• _O QUE FAZER_
De acordo com o trecho sobre telas em pomares de macieira, desde que ano a Epagri estuda o envelopamento em Santa Catarina?

• _TRECHO SELECIONADO_
=-=-=

Nos cultivos de macieira do Sul do Brasil, o uso de telas para a cobertura de pomares tem se tornado cada vez mais frequente como medida de proteção contra chuvas de granizo. Esse tipo de intempérie pode causar danos severos tanto às plantas em formação quanto às em produção, resultando em perdas expressivas de frutos para o consumo in natura. Apesar das telas antigranizo serem eficazes na prevenção desses danos e atuarem como um filtro para a radiação solar, elas não contribuem para o controle de pragas. Por sua vez, o cultivo protegido tipo telado, com o uso de telas tanto na cobertura como nas laterais do pomar, popularmente chamado de ?envelopamento? é uma técnica que além de proteger contra granizo também dificulta a entrada de diversas pragas no pomar, como insetos, ácaros, pássaros, lebres, javalis e veados. Em Santa Catarina, esta técnica vem sendo estudada desde 2013 pela Epagri, na Estação Experimental de Caçador (EECD).
Para envelopar um pomar são usadas telas sintéticas com malha de no máximo 2 mm de espessura tratadas contra raios UV e oxidação. Telas antigranizo com tamanho de abertura de malha superior a 2 mm apresentam menor eficácia na contenção de pragas, especialmente de adultos da mosca-das-frutas sul-americana.

=-=-=

• _DADOS BRUTOS_

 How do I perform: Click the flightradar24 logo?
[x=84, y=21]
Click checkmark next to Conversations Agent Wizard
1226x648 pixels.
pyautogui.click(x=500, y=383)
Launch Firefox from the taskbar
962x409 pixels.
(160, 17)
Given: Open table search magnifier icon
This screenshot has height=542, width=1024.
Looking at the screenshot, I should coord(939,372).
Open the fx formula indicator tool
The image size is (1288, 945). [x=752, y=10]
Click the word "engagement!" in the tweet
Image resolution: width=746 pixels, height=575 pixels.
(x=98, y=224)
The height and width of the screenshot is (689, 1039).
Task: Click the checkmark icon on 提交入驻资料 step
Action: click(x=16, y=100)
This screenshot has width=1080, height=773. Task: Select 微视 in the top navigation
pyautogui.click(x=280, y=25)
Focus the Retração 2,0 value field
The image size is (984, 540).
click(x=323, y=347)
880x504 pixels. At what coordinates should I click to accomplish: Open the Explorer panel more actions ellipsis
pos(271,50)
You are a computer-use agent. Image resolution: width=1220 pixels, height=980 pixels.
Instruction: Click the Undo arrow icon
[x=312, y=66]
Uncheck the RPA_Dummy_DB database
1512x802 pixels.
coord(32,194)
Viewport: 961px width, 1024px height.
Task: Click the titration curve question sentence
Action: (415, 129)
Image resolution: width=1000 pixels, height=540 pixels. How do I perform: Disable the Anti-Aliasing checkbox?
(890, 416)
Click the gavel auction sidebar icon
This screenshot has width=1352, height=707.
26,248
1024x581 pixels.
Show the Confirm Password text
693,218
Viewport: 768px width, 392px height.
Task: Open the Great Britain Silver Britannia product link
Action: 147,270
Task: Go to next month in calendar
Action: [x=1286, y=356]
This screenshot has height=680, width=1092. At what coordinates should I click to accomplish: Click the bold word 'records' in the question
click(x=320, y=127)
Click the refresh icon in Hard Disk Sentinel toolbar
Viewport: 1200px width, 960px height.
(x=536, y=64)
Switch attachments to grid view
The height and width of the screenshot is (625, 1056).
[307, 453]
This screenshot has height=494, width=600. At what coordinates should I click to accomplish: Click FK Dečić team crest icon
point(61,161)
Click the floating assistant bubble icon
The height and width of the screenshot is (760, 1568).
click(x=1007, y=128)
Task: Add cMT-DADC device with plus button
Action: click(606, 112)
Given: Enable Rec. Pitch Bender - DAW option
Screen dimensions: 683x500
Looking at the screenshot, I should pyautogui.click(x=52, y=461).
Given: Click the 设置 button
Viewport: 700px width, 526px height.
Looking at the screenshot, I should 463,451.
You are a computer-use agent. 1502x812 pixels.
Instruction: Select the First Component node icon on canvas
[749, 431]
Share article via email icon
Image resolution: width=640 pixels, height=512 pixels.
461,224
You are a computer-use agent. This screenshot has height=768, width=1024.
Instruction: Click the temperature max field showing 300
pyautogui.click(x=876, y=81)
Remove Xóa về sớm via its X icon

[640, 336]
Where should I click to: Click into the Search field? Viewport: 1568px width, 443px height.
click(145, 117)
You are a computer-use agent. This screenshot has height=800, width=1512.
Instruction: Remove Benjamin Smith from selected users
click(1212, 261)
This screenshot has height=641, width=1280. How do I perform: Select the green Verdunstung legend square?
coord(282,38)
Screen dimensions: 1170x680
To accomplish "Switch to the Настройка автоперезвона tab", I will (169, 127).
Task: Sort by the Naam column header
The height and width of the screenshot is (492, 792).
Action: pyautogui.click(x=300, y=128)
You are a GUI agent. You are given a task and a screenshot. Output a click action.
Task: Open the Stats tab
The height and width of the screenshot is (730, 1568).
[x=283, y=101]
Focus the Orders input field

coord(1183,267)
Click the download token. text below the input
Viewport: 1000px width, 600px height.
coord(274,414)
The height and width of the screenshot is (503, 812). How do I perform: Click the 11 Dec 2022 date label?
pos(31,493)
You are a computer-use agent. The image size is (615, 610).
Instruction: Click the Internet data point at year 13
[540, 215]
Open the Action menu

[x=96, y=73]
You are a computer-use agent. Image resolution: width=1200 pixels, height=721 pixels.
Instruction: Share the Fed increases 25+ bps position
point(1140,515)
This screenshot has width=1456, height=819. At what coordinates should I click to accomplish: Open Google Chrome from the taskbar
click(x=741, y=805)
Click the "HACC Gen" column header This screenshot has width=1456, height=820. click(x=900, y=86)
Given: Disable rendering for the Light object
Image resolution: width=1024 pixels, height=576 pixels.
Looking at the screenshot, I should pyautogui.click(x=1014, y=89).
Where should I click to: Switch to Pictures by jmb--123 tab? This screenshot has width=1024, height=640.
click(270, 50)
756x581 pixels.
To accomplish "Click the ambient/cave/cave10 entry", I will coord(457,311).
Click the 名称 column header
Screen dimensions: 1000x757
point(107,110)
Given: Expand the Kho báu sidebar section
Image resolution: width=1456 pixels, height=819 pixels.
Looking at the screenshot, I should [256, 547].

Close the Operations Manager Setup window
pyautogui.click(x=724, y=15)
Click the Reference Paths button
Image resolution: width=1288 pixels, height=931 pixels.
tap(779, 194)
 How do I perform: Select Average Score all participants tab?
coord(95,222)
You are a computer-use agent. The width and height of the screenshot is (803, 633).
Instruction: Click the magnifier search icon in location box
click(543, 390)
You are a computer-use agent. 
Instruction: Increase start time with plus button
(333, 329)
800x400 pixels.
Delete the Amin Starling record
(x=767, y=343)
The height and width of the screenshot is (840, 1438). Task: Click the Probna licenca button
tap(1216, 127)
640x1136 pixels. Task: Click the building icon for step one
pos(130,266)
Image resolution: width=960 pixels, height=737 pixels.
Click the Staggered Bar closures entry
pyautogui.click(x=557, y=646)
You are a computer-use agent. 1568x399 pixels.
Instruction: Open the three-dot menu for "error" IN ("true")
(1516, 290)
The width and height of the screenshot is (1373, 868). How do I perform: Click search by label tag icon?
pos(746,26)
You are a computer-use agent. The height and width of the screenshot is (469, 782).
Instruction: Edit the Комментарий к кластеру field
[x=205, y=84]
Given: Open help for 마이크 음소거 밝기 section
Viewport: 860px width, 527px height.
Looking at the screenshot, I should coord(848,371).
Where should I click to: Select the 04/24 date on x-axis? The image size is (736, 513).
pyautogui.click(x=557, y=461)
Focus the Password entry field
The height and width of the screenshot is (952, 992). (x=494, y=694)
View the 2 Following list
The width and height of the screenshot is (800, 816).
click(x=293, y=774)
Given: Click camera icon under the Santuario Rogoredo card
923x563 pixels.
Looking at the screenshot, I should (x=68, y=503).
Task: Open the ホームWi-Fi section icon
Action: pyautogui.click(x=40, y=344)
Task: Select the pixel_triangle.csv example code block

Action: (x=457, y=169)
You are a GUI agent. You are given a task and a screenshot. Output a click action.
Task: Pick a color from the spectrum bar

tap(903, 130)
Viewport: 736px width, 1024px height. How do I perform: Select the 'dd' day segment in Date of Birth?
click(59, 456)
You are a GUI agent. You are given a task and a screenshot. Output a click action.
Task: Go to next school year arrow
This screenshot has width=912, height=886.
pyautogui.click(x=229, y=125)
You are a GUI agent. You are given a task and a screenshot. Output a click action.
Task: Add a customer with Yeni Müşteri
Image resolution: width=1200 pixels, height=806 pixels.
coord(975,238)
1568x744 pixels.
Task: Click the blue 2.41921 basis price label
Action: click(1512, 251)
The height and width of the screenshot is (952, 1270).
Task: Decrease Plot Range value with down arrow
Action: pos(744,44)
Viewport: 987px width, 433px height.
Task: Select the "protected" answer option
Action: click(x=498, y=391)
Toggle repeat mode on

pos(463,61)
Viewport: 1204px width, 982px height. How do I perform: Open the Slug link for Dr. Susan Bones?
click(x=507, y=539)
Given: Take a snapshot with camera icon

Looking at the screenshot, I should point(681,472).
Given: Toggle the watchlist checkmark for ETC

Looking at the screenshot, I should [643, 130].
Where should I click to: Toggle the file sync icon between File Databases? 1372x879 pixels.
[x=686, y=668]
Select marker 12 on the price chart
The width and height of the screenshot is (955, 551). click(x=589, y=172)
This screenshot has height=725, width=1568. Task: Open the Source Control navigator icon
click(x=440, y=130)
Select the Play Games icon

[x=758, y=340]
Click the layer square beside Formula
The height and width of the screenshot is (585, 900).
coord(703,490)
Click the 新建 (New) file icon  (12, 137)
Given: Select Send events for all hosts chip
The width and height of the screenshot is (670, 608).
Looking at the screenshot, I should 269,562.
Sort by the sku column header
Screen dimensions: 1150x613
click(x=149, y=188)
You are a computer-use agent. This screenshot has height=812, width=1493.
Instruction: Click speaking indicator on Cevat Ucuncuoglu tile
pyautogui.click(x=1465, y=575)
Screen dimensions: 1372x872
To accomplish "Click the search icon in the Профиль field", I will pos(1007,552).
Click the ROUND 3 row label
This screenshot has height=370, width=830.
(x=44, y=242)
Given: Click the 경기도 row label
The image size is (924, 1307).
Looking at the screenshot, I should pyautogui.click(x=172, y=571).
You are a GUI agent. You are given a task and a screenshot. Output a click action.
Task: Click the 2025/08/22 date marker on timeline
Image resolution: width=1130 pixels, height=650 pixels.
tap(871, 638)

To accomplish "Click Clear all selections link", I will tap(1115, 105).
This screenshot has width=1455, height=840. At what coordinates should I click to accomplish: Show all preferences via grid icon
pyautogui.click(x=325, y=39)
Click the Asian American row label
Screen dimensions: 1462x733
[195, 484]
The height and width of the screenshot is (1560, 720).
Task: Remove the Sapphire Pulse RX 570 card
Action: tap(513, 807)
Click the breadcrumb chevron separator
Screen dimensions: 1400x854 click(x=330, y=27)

=-=-=

• _RESPOSTA COMPLETA_
Desde 2013, na Estação Experimental de Caçador (EECD).